> [Task statement]
For each line below that contains the string "Division", copy that line.

(Saved entries)
━━━

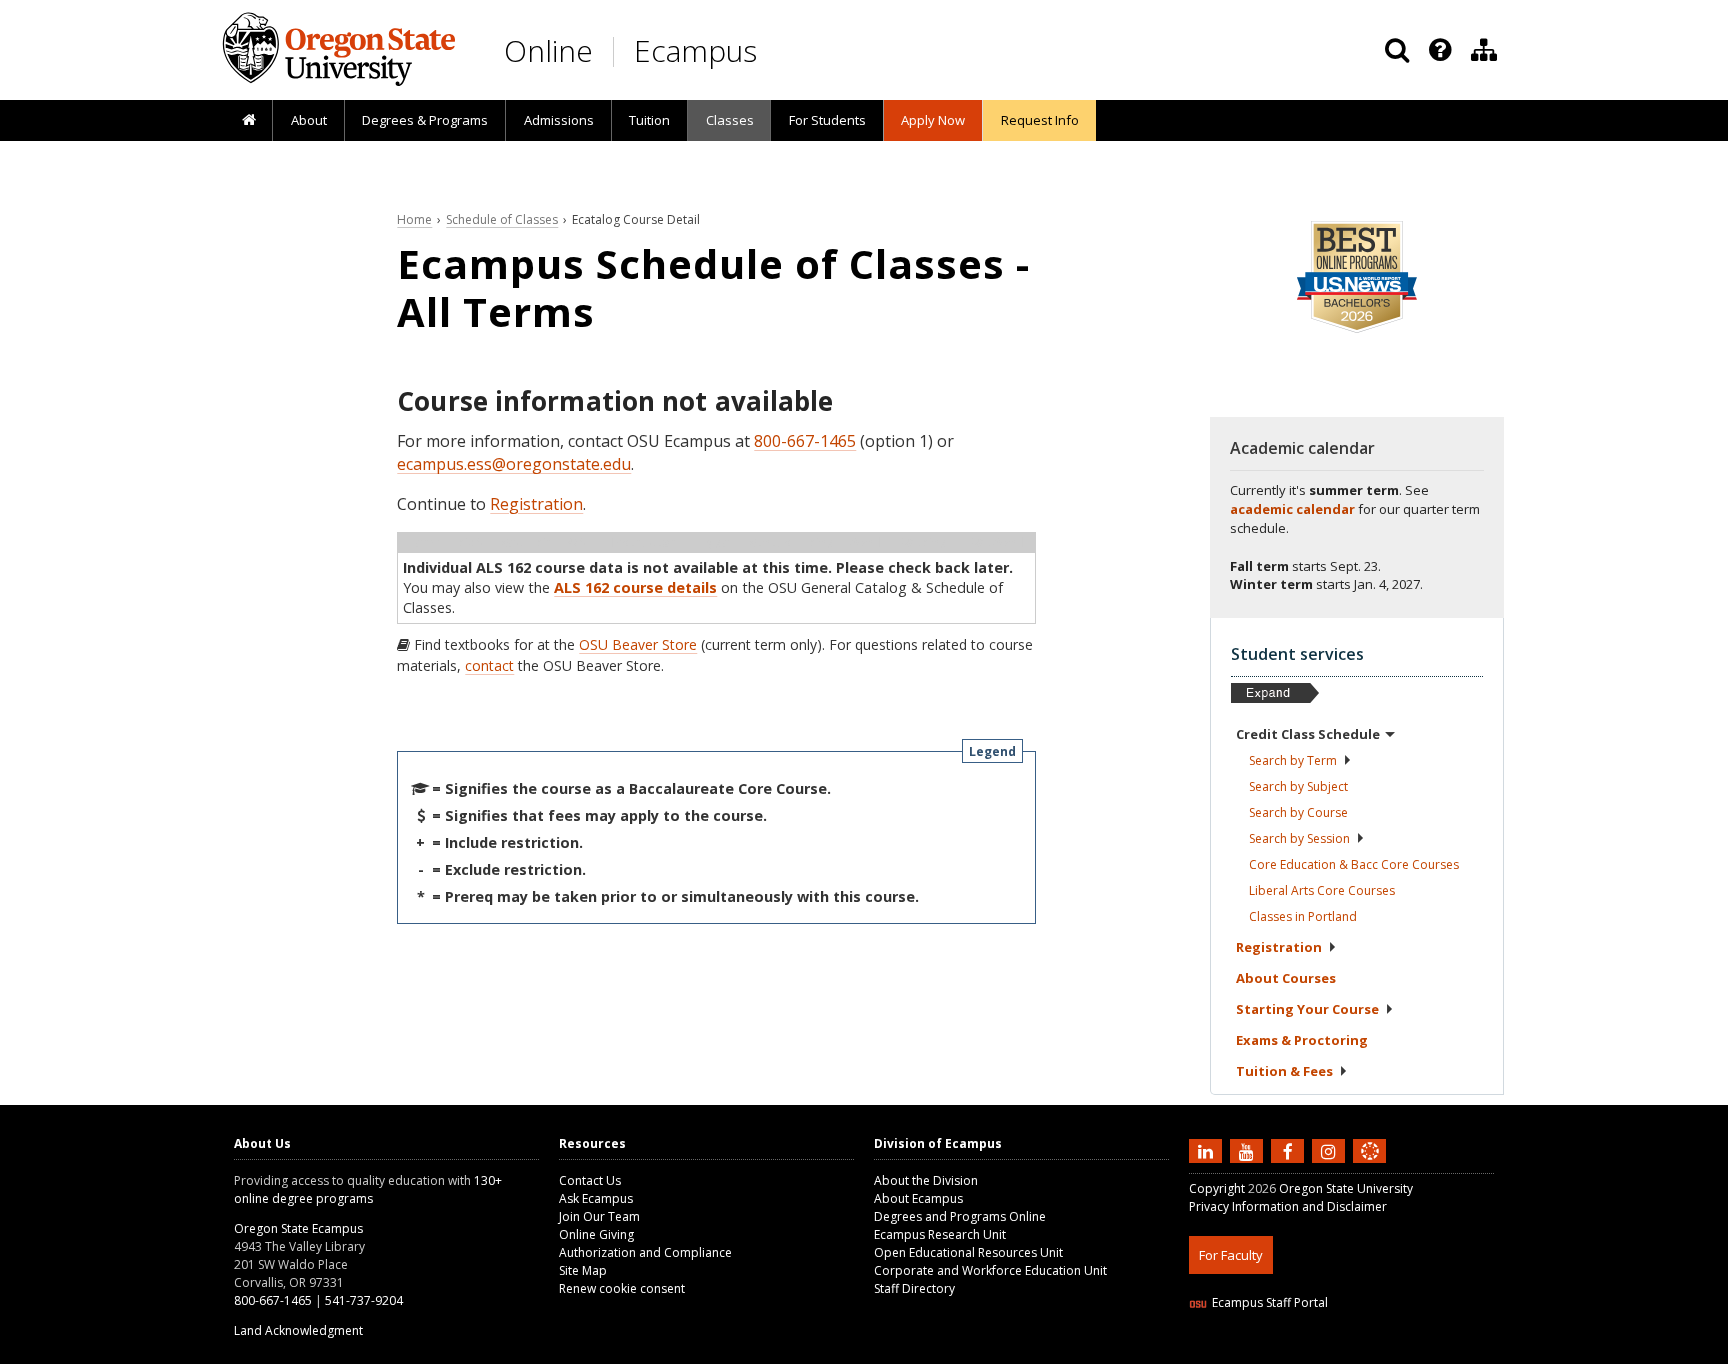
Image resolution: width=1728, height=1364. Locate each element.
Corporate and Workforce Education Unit (990, 1270)
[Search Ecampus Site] (1397, 50)
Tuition (649, 120)
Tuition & (1284, 1071)
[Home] (248, 121)
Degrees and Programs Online (960, 1216)
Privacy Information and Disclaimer (1288, 1206)
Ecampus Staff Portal (1270, 1302)
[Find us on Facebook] (1290, 1151)
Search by (1293, 760)
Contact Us (590, 1180)
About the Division (926, 1180)
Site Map (583, 1270)
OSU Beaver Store (638, 644)
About (309, 120)
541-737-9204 (364, 1300)
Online (548, 50)
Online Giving (596, 1234)
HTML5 (1300, 1351)
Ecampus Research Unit (940, 1234)
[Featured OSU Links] (1440, 50)
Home (414, 219)
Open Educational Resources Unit (968, 1252)
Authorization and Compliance (645, 1252)
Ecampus (695, 50)
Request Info (1040, 120)
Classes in (1303, 916)
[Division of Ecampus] (1484, 50)
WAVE (1389, 1351)
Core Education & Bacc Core (1354, 864)
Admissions (559, 120)
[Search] (1397, 50)
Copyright (1217, 1188)
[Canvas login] (1370, 1167)
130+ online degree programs (368, 1189)
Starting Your (1307, 1009)
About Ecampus (918, 1198)
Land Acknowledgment (298, 1330)
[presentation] (1438, 50)
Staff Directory (914, 1288)
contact (489, 665)
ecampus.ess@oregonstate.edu (514, 464)
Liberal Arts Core (1322, 890)
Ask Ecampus (596, 1198)
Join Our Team (599, 1216)
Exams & (1302, 1040)
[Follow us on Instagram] (1331, 1151)
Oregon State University (1346, 1188)
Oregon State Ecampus (298, 1228)
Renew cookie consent (622, 1288)
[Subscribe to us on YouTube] (1249, 1151)
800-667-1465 (805, 441)
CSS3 (1346, 1351)
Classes (730, 120)
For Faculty (1231, 1255)
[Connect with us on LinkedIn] (1208, 1151)
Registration (536, 504)
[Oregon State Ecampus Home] (617, 51)
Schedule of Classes (502, 219)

━━━

> [Response to the task]
About the Division (926, 1180)
[Division of Ecampus] (1484, 50)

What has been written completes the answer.